What you need to do >> Copy out the entries below exactly as they stand, but only from the line containing "How do I perform: Select" through the line containing "This screenshot has height=800, width=1400.".

Records shown >>
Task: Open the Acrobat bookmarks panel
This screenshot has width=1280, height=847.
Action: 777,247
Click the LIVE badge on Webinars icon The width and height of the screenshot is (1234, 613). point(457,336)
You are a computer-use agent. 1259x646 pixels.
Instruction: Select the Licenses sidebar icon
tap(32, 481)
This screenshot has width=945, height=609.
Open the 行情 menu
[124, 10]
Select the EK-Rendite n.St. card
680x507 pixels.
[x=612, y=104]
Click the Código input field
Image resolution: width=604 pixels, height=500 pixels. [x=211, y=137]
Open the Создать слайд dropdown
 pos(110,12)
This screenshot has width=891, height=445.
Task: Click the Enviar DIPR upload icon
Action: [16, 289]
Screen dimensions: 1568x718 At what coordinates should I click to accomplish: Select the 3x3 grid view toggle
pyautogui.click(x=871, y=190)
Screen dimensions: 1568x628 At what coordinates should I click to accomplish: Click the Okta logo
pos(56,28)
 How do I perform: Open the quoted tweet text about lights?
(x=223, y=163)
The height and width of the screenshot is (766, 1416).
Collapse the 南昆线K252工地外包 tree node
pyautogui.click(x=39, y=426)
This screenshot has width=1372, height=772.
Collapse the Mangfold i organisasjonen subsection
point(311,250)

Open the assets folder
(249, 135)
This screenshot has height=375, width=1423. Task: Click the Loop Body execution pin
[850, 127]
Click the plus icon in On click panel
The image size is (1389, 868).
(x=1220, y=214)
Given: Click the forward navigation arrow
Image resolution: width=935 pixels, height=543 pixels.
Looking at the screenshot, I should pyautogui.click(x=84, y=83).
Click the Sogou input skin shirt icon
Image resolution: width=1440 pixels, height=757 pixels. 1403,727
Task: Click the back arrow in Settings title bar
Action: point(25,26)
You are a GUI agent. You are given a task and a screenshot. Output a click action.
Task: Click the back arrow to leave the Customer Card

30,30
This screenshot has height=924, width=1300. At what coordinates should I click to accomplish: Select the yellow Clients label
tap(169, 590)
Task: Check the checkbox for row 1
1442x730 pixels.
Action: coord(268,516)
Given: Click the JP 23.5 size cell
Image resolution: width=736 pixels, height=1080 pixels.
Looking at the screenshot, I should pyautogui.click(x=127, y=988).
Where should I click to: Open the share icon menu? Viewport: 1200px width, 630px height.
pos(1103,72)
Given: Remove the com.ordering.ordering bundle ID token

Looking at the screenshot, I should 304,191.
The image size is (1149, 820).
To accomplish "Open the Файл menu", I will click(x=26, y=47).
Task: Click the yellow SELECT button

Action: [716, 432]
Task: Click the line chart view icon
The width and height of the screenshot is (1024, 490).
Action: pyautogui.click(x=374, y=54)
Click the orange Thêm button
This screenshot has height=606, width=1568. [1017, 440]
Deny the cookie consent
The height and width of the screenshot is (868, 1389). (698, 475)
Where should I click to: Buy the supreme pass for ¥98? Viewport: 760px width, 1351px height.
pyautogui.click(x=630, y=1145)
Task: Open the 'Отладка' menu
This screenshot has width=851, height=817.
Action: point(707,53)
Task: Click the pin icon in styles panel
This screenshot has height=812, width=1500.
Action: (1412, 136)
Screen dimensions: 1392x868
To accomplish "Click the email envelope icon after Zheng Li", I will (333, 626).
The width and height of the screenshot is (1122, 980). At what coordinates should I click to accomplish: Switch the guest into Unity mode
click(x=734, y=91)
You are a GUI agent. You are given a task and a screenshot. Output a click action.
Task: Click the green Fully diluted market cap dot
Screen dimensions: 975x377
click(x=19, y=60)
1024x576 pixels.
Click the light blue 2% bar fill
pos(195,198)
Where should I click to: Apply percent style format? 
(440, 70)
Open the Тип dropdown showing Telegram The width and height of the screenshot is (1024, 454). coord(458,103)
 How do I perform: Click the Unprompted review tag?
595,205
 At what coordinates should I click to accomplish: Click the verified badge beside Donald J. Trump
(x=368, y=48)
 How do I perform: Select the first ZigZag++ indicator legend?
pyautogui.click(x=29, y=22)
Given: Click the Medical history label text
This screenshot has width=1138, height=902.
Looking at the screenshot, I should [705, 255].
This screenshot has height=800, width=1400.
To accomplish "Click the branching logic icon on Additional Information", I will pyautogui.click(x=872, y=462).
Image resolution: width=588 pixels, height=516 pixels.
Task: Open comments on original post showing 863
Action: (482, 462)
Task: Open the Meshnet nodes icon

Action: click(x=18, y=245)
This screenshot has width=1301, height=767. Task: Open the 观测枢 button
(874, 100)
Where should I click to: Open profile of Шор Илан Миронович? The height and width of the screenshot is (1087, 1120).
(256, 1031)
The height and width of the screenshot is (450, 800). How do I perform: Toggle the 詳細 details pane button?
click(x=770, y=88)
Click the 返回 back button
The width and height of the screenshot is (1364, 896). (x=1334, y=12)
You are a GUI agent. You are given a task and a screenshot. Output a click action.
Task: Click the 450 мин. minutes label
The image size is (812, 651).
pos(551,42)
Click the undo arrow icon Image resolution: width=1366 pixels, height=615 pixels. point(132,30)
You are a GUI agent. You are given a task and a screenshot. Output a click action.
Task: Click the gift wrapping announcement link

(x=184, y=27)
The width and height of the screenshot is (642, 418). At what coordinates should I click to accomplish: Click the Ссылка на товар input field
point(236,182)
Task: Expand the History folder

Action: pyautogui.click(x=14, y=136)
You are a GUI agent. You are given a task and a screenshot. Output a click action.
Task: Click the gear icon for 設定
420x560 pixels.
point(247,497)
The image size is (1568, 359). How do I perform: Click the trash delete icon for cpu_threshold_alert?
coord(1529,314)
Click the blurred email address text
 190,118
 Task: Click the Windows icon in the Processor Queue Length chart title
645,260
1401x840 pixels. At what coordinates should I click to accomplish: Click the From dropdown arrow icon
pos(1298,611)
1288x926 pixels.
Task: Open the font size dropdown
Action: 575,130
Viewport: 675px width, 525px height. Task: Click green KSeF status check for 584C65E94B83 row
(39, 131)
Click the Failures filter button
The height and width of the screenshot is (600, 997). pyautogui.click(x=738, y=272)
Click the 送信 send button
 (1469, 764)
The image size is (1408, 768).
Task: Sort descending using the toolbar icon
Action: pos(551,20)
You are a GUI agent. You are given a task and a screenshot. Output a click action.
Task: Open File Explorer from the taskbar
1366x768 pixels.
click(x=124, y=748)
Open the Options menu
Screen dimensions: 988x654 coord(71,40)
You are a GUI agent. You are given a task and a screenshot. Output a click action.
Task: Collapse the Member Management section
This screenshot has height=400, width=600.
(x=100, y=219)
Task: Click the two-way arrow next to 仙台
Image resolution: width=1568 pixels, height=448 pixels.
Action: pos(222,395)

Completed task >>
 How do I perform: Select the first ZigZag++ indicator legend?
pyautogui.click(x=29, y=22)
Given: Click the Medical history label text
This screenshot has width=1138, height=902.
Looking at the screenshot, I should [705, 255].
This screenshot has height=800, width=1400.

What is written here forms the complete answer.